The mod should help keep things organized but we will test it 10/2 on our last trip of the year.
crunchman

http://s854.photobucket.com/albums/ab106/crunchman12002/[/img]


----------



## TwoElkhounds (Mar 11, 2007)

Very nice!! Makes good use of wasted space. I will add this mod to my list.

DAN


----------



## Oregon_Camper (Sep 13, 2004)

Nice work indeed....


----------



## Sayonara (Jul 23, 2007)

Nice job !!


----------



## ED_RN (Jun 25, 2006)

Really nice job. Have to think about the drawer idea.

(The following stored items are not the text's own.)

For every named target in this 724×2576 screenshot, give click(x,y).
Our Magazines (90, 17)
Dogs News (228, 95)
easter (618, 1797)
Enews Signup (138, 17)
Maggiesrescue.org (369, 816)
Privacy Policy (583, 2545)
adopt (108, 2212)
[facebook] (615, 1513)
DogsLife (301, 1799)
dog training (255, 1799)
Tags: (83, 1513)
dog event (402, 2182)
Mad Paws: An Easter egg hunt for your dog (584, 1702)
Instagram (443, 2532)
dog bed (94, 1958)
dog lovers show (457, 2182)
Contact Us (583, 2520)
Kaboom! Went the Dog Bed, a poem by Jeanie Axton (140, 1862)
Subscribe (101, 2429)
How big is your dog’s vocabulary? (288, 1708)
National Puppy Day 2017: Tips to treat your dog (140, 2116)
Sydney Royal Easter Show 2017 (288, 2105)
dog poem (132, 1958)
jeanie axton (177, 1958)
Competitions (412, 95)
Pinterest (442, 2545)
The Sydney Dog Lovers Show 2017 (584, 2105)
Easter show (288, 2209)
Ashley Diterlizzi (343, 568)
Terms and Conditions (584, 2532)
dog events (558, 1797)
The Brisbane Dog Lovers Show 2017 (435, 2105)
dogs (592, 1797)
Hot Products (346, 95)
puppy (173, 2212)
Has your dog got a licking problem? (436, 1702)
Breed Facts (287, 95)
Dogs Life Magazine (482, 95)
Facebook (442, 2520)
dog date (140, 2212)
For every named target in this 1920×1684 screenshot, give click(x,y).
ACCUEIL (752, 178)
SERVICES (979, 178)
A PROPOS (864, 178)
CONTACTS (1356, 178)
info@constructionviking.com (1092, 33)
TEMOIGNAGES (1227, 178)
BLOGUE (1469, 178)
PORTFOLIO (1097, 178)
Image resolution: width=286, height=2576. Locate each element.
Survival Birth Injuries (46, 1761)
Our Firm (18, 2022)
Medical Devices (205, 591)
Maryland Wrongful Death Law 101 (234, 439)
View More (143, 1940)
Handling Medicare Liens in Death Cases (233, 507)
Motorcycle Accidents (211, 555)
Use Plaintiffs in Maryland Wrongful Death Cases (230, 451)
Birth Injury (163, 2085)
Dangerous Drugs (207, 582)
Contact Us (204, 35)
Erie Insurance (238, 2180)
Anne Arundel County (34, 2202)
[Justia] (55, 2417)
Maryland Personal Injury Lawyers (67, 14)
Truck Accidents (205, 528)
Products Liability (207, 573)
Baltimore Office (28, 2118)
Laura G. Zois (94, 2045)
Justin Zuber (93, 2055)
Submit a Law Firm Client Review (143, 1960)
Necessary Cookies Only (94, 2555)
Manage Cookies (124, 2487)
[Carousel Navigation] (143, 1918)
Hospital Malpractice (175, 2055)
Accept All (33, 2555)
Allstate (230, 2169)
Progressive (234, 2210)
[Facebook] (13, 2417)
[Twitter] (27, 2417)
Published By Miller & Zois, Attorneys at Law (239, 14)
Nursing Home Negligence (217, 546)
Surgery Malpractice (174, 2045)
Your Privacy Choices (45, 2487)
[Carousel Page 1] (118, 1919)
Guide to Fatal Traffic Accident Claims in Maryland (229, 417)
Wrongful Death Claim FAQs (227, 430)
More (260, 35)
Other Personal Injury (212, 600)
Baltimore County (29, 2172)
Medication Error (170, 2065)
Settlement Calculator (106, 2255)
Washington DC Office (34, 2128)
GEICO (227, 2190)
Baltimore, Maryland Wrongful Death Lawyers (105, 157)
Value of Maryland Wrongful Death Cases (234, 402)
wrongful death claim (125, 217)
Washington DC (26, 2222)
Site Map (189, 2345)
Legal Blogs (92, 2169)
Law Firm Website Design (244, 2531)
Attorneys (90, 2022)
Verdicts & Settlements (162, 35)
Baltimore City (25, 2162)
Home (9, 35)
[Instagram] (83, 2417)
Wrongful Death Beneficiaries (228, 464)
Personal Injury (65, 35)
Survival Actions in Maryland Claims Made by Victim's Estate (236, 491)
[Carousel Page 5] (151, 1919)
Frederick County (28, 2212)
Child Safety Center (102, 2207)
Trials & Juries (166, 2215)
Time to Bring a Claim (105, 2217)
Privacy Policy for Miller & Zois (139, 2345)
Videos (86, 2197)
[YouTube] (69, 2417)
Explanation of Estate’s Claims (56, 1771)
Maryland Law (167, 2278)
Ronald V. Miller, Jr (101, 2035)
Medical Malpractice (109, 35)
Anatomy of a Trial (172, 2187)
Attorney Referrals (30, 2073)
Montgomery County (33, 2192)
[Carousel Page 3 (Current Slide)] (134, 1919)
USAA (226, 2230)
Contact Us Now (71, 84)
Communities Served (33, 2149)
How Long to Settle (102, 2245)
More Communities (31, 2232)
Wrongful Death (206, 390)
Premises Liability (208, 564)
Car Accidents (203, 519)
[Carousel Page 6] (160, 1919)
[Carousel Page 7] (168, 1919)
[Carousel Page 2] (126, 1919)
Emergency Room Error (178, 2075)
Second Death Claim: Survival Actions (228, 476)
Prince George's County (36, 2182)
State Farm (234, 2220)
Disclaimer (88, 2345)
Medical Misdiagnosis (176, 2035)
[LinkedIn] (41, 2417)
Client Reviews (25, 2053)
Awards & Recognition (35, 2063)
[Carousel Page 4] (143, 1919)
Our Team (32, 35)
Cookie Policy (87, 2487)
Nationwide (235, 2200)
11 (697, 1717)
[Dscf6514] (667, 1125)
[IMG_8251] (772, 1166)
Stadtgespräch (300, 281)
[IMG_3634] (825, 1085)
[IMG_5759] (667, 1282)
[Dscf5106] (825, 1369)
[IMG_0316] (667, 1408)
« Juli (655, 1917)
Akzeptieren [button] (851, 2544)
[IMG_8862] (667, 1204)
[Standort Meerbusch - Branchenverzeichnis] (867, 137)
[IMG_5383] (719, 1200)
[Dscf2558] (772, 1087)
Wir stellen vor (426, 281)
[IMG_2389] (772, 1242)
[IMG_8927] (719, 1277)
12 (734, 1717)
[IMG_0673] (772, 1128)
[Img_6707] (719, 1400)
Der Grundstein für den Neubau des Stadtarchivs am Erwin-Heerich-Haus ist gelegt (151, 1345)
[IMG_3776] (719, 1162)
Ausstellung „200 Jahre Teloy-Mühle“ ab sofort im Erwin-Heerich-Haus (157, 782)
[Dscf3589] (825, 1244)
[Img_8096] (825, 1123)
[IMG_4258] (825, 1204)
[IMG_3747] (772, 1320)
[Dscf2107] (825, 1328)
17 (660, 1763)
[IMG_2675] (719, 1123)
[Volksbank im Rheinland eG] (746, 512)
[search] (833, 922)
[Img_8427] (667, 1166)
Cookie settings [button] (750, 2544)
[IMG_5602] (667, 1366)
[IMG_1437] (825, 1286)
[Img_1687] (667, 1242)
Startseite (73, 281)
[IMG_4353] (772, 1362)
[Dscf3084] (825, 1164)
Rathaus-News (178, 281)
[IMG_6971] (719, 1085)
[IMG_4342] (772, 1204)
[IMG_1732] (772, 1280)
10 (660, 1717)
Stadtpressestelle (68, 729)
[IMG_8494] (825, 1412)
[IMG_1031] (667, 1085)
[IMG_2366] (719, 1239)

That would sure make getting things out of there easier on the back.


----------



## JerseyGirl86 (Mar 30, 2009)

Love it!


----------



## Rob_G (Feb 16, 2006)

TwoElkhounds said:


> Very nice!! Makes good use of wasted space. I will add this mod to my list.
> 
> DAN


x2


----------



## crunchman12002 (Jul 26, 2009)

Thanks for the complements, yes the drawer does make it much easier to get at things in the back of the wardrobe. The hardest part was getting the drawer glides to work. The space is un-square and un-level. Took awhile to shim the glides just right but I got it. The best part is the wife is happy.







(until the next mod. lol)
crunchman


----------



## Scoutr2 (Aug 21, 2006)

TwoElkhounds said:


> Very nice!! Makes good use of wasted space. I will add this mod to my list.
> 
> DAN


X2!

I've thought about how to improve that space, and this looks like just the ticket. I have a similar space in the back, by the bunks. It, too needs this kind of improvement.

Thanks!









Mike


----------